In questo sforzo riformatore ci sono tre idee nuove che vorrei rimarcare:
· il discorso sull’appropriatezza quale relazione tra clinica e economia che è un discorso non di compatibilità ma di compossibilità tra modo di conoscere la malattia e limite economico;
· l’unificazione in un unico assessorato le problematiche sociali con le problematiche sanitarie
· la valorizzazione delle professioni attraverso una “
contrattistica” regionale il cui presupposto sono le prassi del lavoro assunte quali mezzi di cambiamento per rispondere meglio ai bisogni delle persone e per governare meglio i problemi della spesa.
Su questo ultimo punto la ministra Lorenzin in nome del pragmatismo si è detta contraria, ma è proprio per essere pragmatisti, nel senso giusto del termine, che, a certe condizioni la proposta della Lombardia va incoraggiata.
Le mie proposte di
autore cioè di operatore che va oltre l’idea burocratica di “
compitiere”, da definire con un nuovo scambio tra autonomia/responsabilità/esiti, sono note, come quella discussa su queste pagine di
shareholder, cioè di un operatore che considera la propria professionalità il proprio capitale, e penso anche quella di
reticolo professionale, cioè di un modo per definire prassi effettive a partire da effettive organizzazioni del lavoro.

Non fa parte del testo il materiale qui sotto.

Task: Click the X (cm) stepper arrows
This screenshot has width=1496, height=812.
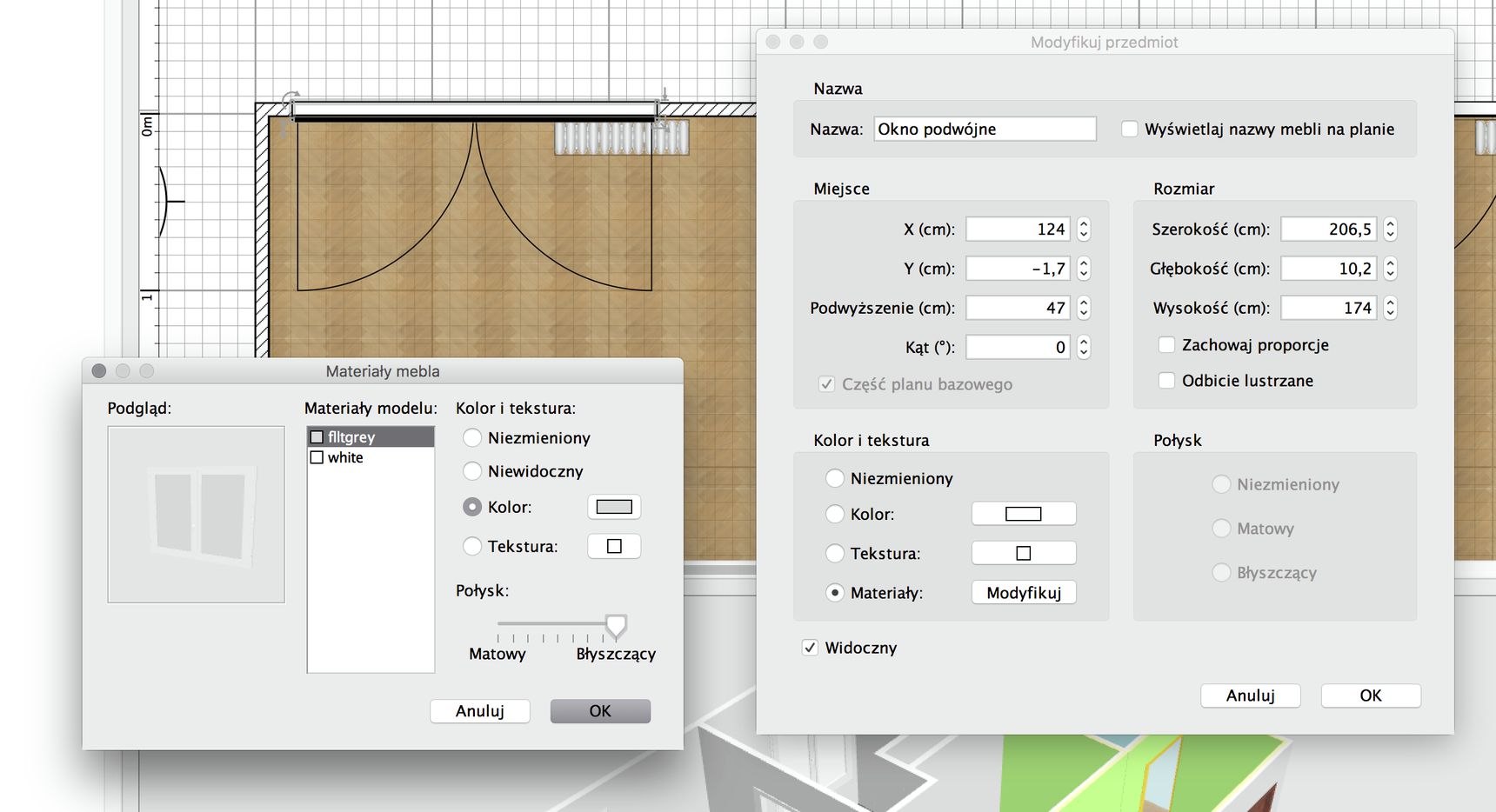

Il fil rouge di queste idee è riformare le prassi per riformare i loro effetti sia nei confronti dei diritti che nei confronti dei limiti economici proprio nel senso della proposta della Lombardia.

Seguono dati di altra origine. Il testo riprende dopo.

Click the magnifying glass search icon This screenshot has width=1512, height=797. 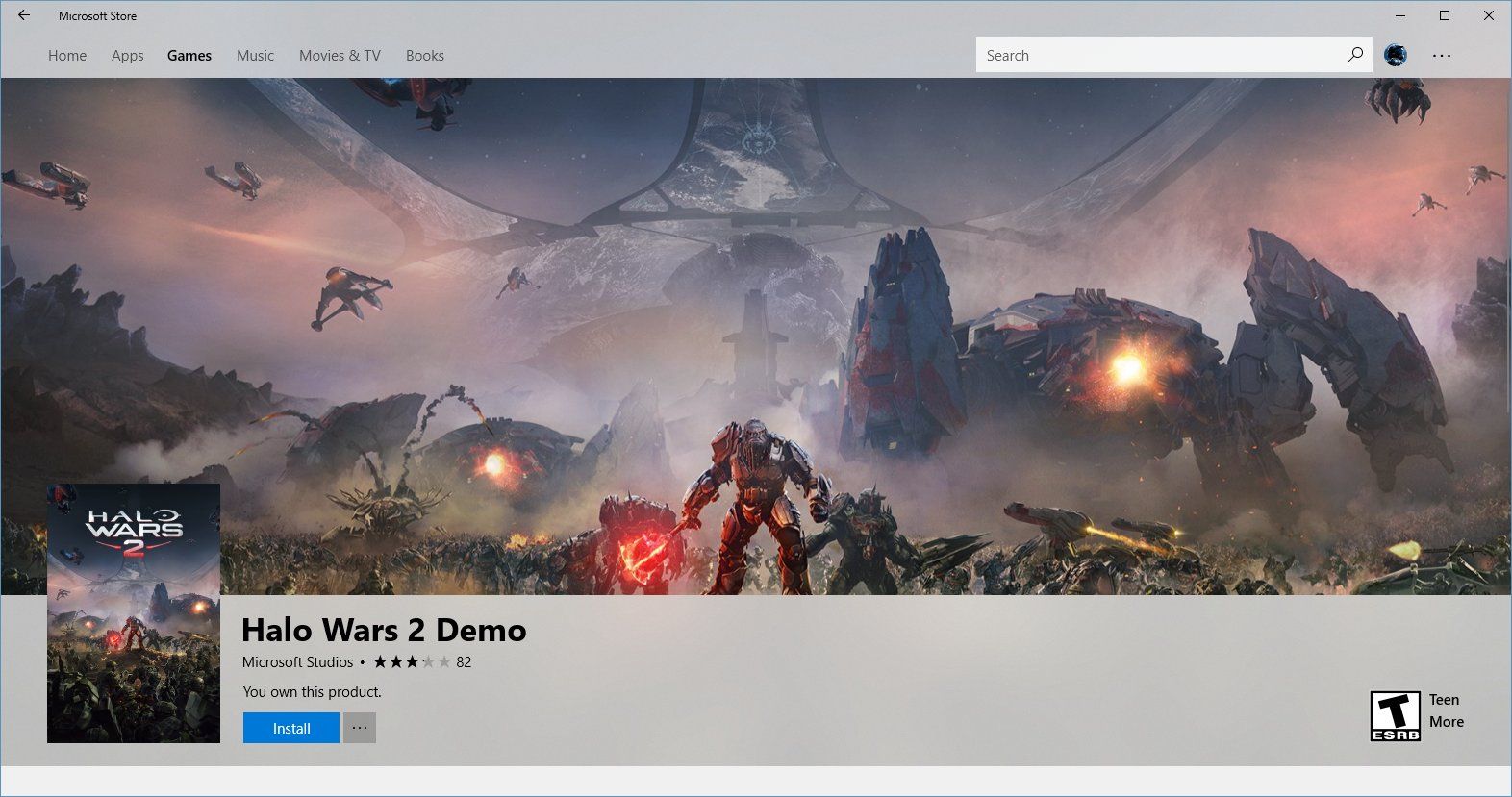[x=1355, y=55]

Se a prassi riformate corrispondono effetti riformati, cioè se cresce il valore aggiunto del valore delle professioni, questo valore aggiunto va retribuito oltreché con delle retribuzioni mensili anche con delle “
attribuzioni” periodiche finalizzate a compensare l’impegno misurato per risultati. Per fare tutto ciò l’idea della Lombardia è la prima condizione fondamentale, cioè contrattare sul posto le condizioni del valore effettivo del lavoro e quindi dare un altro peso politico a quello che si definisce “
contrattazione decentrata”.
In conclusione: applaudo all’idea riformatrice della Lombardia...che invito a continuare il suo cammino evolutivo.. suggerendole ai fini di sostenere una contrattualistica adeguata di mettere in piedi un laboratorio “
lavoro”. In tanti anni di riordino sanitario e quindi di programmazione sanitaria nessuno, ripeto, nessuno, ha mai avuto l’idea di fare del lavoro il primo fattore di trasformazione del sistema. Tutto ciò che è stato organizzato, riordinato ...razionalizzato è stato concepito a lavoro sostanzialmente invariante. Non si riforma “
un tubo” se non si riformano le prassi. Se il lavoro come sostengo io è il vero capitale del sistema riformare le prassi vale come la sua ricapitalizzazione. Ma senza una “
contrattistica” adeguata come faccio a ricapitalizzare?